You have to touch your face in order to properly insert contact lens, which has raised fear among people. Many people are switching to glasses for prevention. But it’s not scientifically proven that glasses or spectacles offer better protection against COVID-19. The virus is transmitted from one person to another when they come in contact with infected surfaces or are close enough from an infected person. That is why so much emphasis is given to hand washing as touching eyes, nose, glasses or mouth can infect a person. Healthy people can enjoy the freedom and comfort of lenses, by properly following lens wear and care instructions. If you ran out of lenses, buy contact lenses online to limit person to person interaction.
There is a deluge and overload of information, which is sometimes misleading and at other times conflicting. Here we have assembled complete guidance on wearing contact lenses amid this pandemic.
Wash your hands frequently
Only a small number of germs or infections are airborne, they mostly spread from person to person or get picked up from contaminated surfaces. Novel coronavirus bacteria can stay on surfaces for a significant amount of time. For this reason there is so much stress and emphasis on washing hands at regular intervals, before touching your face or eyes and after coming from outside. When using contacts or glasses one should properly exercise the hand washing method. Use soap and water for 20 seconds and dry your hands with unused towels or tissues. This must be done after every insertion and removal of contact lenses. If the soap and water are not available freely, keep a bottle of hand sanitizer with at least 60% alcohol in it.
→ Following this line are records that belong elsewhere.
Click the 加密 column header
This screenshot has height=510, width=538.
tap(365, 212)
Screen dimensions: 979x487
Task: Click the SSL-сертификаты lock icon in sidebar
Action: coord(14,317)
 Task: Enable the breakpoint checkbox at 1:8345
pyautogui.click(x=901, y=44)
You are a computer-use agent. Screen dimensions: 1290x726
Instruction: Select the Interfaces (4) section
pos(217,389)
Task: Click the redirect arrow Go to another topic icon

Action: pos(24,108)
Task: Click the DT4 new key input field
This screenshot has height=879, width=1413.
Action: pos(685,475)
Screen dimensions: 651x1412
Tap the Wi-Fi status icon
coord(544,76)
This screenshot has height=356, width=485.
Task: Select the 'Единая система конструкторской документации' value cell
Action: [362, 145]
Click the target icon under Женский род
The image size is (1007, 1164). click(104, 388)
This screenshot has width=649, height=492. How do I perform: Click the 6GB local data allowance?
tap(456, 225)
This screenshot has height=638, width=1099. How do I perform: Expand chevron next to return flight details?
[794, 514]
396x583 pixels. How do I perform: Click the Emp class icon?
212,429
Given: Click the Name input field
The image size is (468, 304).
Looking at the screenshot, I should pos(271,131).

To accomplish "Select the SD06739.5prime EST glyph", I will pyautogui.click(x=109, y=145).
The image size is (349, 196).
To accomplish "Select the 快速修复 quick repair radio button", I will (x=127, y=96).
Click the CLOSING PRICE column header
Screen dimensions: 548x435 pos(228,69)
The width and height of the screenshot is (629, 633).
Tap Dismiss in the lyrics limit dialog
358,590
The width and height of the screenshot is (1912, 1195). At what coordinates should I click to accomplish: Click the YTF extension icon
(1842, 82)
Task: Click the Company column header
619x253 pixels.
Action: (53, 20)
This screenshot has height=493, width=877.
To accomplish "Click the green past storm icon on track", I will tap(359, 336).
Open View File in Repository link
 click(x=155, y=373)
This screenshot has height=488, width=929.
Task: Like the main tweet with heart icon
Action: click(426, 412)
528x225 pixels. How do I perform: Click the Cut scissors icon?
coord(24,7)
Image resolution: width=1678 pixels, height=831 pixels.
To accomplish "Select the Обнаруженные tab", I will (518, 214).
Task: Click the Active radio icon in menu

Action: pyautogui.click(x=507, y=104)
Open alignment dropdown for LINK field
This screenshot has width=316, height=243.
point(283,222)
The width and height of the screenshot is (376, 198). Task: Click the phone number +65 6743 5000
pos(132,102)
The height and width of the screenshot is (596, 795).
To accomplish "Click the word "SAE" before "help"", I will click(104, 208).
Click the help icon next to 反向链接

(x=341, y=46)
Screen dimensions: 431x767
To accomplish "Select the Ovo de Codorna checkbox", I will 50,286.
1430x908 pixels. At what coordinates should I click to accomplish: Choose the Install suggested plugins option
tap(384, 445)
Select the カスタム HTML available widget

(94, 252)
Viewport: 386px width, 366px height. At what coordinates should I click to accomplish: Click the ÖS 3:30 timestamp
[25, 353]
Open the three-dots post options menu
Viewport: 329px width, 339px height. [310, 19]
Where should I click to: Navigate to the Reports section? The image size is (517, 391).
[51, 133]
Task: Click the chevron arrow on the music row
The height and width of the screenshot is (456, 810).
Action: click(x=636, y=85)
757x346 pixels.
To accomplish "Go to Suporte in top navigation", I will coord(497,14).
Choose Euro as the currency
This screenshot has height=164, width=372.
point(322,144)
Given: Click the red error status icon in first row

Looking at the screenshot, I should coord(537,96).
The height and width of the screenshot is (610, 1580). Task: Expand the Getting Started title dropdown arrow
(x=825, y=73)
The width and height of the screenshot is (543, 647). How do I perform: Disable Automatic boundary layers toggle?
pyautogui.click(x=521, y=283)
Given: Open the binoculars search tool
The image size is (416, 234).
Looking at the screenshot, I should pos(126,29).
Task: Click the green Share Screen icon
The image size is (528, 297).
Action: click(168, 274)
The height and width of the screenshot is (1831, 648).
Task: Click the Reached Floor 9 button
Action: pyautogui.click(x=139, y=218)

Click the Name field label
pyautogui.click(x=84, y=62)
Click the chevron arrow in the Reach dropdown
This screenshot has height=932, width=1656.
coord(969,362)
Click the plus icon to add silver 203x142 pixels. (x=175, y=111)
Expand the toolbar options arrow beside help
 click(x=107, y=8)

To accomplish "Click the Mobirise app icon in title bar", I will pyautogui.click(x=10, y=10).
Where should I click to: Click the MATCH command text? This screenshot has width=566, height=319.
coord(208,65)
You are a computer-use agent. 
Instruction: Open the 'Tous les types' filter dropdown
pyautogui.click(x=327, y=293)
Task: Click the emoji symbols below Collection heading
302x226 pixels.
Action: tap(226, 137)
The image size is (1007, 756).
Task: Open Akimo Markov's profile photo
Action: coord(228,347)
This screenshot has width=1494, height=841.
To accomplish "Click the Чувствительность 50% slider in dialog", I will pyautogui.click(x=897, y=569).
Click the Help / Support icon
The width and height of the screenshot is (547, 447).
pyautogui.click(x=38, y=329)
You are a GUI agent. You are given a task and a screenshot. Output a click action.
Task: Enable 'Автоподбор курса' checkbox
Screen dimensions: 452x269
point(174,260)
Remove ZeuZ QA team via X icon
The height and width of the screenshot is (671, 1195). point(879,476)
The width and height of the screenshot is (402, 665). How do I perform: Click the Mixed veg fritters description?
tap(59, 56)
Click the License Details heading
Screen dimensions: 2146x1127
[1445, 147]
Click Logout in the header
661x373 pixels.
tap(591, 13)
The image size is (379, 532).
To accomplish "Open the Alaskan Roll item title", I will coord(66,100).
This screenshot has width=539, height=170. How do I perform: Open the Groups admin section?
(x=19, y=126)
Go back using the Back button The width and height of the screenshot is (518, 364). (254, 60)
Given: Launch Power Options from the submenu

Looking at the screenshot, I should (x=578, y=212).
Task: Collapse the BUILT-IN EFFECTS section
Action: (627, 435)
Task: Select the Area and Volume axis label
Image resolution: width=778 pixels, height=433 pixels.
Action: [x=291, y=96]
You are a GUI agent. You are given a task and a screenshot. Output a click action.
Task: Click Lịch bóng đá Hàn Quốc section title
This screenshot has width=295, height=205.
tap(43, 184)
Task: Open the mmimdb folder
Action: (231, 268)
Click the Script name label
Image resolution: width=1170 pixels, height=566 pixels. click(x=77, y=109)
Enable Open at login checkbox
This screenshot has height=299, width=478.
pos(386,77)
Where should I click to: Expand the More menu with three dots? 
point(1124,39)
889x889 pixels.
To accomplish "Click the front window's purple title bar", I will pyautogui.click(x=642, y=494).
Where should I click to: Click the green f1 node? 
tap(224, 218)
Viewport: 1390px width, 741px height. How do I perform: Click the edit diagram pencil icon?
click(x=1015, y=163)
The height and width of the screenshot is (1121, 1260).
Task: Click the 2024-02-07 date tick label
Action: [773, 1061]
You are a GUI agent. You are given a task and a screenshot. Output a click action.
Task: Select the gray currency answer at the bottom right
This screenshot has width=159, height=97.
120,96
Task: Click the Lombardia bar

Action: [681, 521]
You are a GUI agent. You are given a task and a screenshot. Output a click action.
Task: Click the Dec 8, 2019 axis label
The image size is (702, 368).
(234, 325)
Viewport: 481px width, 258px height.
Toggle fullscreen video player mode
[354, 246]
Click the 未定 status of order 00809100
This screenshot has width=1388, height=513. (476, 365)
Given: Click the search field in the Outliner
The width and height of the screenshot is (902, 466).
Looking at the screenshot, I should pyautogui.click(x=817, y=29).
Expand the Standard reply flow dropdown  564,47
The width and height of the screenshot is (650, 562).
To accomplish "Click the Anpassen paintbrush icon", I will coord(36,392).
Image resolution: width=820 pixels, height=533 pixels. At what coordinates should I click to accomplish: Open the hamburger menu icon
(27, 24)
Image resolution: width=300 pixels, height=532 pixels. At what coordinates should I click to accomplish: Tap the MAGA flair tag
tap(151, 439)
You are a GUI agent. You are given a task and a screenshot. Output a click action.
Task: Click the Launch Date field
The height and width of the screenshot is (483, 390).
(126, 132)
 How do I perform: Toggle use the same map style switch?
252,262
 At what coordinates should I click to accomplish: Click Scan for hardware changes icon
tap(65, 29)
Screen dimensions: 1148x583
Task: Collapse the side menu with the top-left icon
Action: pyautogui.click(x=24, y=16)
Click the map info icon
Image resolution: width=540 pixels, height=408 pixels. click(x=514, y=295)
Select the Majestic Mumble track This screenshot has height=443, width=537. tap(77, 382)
Hand washing is paramount in this scenario and plays a pivotal part in keeping you safe.
Proper disinfection of contact lenses and glasses
Either wear a disposable lens every day or regularly disinfect your weekly, monthly or 6 monthly lens according to instructions given by your eye care professional and that written on the lens solution bottle. Some viruses can stay on hard surfaces for days, which can be transferred to the fingers of glasses and lens wearers. It’s especially true for presbyopes, who need reading glasses. They have to take off and put them on, multiple times a day. These people should adhere to the hand washing rules to beat the novel coronavirus. Always rub and rinse contact lenses with disinfecting solution, not with water, distilled water or saliva.
Care for the case
After inserting the lens, always discard the remaining solution. Completely disinfect and clean the case with lens solution, never with plain tap water! Allow to air dry it completely every time you remove the lens from it. Making it squeaky clean and disinfected for the next use. Replace your case after every three months or after having symptoms like cold, flu and fever.
Avoid lenses if you feel sick
Cease the use of contact lenses if you feel sick, experience redness, irritation or itchiness, cold-flu symptoms or any other ocular symptoms.
Replace you lens
Respect that expiry date mentioned on the contact lens as well as the lens solution. It’s important to replace your lenses according to the expiry date. Even during the pandemic, there is no problem to buy contact lenses online or from stores. No laws have been suspended, waived and introduced regarding contact lens prescription.
The most important point to take away from this article is that there is no scientific proof that contact lens wearers are at a higher risk of infection. Focus on hygiene and frequent hand washing will ensure you are safe from COVID-19.